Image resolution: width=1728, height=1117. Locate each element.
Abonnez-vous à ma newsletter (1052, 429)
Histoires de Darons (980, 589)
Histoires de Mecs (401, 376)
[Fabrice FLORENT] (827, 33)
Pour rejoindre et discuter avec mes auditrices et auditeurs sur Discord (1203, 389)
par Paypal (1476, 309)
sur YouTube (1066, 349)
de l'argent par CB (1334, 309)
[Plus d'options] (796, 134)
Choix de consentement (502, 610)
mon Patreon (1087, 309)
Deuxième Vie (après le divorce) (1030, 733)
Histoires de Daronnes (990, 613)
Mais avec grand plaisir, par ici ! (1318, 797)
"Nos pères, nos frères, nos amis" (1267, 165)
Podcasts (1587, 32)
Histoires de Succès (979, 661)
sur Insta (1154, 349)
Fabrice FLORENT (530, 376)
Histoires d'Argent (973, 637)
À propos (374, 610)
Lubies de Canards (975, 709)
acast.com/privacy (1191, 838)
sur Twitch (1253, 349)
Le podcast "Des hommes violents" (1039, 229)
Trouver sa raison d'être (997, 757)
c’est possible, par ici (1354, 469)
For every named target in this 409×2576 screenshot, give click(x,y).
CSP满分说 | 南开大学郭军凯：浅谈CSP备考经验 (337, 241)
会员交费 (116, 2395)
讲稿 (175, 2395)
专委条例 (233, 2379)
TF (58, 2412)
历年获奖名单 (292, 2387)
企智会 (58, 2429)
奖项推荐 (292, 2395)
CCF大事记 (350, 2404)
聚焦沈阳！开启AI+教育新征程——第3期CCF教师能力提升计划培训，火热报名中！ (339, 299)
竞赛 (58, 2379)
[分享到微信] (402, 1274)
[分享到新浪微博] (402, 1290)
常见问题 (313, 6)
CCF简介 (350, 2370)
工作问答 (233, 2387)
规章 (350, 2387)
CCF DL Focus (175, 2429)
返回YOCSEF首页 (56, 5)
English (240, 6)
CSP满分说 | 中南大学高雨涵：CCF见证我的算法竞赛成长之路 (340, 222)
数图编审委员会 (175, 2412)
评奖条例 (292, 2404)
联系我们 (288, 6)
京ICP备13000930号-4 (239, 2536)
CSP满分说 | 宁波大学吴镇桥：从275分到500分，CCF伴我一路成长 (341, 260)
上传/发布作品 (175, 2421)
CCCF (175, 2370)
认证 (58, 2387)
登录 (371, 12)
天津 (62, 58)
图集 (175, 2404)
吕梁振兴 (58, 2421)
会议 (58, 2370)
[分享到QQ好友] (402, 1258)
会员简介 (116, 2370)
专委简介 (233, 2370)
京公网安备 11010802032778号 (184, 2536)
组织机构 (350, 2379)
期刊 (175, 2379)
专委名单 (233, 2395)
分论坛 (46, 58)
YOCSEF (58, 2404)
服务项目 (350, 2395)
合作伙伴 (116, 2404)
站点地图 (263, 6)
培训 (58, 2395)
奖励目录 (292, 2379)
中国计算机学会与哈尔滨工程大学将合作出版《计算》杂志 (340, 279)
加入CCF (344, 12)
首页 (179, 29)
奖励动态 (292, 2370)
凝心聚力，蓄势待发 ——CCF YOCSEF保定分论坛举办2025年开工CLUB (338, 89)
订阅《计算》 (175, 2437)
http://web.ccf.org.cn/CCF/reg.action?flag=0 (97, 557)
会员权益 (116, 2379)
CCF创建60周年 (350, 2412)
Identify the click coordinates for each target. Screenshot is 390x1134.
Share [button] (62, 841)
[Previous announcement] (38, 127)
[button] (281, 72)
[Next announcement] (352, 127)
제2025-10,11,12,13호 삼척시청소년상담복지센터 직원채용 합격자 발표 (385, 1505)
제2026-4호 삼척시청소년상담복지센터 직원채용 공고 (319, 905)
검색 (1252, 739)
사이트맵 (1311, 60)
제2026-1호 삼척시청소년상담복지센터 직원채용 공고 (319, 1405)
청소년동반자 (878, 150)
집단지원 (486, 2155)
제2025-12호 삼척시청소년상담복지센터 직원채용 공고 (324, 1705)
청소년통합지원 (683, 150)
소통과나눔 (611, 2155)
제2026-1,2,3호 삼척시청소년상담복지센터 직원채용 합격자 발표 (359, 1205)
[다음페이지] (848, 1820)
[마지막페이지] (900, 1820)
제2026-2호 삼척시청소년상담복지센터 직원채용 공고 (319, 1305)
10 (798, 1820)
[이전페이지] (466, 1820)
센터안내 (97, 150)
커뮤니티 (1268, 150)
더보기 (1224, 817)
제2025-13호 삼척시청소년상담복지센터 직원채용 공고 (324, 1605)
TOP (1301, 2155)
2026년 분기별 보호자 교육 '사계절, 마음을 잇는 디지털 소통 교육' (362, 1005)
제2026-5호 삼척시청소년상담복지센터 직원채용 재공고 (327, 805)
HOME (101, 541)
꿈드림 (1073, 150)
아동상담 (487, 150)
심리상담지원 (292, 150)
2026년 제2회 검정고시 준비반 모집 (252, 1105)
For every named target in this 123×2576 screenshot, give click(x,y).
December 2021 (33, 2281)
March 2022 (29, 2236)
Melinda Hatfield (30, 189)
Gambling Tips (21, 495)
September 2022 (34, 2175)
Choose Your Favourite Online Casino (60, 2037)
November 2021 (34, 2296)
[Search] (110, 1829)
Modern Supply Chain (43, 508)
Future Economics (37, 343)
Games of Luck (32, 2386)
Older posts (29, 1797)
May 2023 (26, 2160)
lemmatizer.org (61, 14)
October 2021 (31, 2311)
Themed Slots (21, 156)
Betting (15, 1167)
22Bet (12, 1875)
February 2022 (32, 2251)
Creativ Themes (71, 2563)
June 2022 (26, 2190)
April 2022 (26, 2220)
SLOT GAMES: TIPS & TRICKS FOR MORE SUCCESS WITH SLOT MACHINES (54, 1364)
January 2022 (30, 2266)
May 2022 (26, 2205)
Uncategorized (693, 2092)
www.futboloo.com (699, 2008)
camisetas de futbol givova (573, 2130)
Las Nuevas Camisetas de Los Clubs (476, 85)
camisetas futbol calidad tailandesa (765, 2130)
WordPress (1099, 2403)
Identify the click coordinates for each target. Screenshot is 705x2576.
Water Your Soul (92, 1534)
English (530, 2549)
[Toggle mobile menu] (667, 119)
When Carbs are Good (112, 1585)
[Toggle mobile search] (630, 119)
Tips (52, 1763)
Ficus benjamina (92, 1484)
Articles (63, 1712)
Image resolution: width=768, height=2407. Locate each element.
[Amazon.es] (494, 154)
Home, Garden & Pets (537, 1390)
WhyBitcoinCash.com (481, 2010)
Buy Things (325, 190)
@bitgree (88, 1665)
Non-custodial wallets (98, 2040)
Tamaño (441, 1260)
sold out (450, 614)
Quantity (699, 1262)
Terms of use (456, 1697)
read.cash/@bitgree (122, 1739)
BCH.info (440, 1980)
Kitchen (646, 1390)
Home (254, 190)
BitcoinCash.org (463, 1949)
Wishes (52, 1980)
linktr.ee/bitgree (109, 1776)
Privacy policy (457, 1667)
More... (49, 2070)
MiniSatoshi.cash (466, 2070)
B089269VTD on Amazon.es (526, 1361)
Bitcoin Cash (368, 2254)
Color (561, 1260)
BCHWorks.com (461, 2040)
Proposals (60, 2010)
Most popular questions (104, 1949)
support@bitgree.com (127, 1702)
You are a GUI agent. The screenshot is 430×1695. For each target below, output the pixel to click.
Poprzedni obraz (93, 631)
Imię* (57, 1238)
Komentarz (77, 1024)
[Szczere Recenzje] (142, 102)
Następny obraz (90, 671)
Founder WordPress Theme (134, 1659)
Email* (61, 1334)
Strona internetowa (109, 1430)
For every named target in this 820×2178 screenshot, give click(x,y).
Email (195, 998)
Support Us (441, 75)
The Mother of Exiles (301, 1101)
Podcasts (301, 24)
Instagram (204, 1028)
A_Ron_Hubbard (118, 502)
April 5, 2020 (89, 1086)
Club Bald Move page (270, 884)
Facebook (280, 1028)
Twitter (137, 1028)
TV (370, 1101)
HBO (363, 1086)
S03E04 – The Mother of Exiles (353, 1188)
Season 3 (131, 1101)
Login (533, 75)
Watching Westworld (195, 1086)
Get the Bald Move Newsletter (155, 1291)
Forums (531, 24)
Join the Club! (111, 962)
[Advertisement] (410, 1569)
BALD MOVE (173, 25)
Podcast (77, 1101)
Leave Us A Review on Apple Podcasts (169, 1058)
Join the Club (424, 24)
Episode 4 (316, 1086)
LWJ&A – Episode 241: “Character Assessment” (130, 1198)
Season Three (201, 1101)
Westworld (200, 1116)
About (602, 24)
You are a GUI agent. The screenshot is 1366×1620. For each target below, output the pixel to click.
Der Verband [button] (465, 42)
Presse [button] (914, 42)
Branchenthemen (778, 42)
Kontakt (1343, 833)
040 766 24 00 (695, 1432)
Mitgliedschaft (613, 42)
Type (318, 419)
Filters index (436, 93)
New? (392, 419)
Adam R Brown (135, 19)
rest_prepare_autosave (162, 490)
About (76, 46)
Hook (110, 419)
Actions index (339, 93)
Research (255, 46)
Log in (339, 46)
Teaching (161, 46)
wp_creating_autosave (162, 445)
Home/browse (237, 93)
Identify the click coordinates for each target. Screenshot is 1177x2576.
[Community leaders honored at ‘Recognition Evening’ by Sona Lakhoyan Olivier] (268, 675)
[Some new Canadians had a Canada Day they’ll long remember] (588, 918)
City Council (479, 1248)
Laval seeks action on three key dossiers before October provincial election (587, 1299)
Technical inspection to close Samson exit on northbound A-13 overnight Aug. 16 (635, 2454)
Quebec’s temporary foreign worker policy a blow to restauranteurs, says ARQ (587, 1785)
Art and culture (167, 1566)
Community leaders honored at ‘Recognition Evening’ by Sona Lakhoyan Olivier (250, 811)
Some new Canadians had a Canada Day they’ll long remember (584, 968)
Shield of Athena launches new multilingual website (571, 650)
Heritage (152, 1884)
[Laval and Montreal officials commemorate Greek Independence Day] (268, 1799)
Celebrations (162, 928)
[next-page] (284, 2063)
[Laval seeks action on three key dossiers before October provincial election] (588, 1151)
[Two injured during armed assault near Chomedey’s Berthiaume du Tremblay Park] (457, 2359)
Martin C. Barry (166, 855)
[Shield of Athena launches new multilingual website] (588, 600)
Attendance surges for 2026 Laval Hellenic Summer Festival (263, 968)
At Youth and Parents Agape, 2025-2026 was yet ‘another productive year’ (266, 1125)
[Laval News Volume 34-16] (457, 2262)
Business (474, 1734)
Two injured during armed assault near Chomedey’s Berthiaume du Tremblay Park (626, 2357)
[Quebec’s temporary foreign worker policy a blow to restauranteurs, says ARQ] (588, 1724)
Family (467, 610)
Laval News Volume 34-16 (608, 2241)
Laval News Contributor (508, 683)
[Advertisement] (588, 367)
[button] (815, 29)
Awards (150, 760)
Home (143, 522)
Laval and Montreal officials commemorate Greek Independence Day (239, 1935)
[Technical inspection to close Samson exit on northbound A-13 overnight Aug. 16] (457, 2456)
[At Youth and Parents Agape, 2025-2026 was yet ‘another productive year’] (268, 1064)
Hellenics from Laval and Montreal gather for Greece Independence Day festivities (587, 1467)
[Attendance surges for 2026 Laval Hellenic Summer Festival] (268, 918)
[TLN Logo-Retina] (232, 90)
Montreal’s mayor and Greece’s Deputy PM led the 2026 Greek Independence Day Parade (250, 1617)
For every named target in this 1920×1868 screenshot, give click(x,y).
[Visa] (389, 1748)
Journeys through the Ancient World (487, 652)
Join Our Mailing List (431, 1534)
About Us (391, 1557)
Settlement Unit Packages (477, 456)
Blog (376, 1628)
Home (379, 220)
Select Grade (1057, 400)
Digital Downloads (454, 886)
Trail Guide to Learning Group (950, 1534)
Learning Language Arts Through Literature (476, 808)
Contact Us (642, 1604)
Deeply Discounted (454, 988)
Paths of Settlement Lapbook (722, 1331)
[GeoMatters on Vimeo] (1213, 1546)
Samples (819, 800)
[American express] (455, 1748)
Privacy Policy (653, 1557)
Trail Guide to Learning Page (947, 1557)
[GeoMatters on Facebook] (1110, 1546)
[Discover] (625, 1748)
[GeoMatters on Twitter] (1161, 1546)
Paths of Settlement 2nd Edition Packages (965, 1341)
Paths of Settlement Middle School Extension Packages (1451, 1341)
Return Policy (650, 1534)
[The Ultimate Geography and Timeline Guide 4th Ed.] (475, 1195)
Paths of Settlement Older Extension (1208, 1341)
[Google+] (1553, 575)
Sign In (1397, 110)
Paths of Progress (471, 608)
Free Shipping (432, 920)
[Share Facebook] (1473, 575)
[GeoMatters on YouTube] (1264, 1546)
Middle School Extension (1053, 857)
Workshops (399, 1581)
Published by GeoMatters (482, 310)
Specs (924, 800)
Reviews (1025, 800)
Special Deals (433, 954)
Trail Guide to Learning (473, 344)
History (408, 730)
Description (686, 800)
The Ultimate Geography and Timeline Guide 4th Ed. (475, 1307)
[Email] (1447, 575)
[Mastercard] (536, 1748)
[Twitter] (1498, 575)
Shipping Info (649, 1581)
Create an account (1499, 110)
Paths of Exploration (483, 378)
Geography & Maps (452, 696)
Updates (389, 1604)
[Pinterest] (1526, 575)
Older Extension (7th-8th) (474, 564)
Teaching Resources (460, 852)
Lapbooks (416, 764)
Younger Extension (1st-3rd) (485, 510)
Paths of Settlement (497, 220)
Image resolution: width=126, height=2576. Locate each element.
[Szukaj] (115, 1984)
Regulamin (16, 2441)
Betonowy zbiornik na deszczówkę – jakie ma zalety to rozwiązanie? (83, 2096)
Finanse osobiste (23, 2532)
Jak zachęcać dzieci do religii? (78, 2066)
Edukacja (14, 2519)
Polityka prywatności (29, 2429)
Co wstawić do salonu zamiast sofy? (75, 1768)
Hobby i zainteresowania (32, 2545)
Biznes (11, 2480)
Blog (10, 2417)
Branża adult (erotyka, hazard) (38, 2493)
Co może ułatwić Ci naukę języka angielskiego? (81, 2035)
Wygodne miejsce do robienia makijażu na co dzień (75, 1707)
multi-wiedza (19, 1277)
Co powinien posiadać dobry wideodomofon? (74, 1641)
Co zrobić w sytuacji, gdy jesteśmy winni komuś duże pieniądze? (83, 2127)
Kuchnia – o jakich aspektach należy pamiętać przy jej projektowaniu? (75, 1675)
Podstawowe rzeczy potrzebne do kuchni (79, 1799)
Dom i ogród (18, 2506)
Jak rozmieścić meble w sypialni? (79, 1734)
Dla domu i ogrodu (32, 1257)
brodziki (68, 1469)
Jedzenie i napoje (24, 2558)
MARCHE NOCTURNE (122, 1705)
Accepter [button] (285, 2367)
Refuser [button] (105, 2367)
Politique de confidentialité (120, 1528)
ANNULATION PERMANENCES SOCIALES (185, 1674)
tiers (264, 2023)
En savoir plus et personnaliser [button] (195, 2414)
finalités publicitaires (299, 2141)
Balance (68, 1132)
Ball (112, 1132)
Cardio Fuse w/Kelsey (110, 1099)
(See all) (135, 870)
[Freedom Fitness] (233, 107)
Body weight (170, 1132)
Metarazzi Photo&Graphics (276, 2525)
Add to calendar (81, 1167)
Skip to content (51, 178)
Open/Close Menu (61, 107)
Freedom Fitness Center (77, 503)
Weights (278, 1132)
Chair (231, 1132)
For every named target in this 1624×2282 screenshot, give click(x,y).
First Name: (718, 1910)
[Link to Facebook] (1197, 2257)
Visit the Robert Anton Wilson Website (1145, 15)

----

Your instructions
Extract from the listing above the lines between the line containing "培训 (58, 2395)" and the line containing "Screenshot is 390x1134.", keeping both of those lines. Output nothing else.

Response below
培训 (58, 2395)
奖励目录 (292, 2379)
中国计算机学会与哈尔滨工程大学将合作出版《计算》杂志 (340, 279)
加入CCF (344, 12)
首页 (179, 29)
奖励动态 (292, 2370)
凝心聚力，蓄势待发 ——CCF YOCSEF保定分论坛举办2025年开工CLUB (338, 89)
订阅《计算》 (175, 2437)
http://web.ccf.org.cn/CCF/reg.action?flag=0 (97, 557)
会员权益 (116, 2379)
CCF创建60周年 (350, 2412)
Identify the click coordinates for each target. Screenshot is 390x1134.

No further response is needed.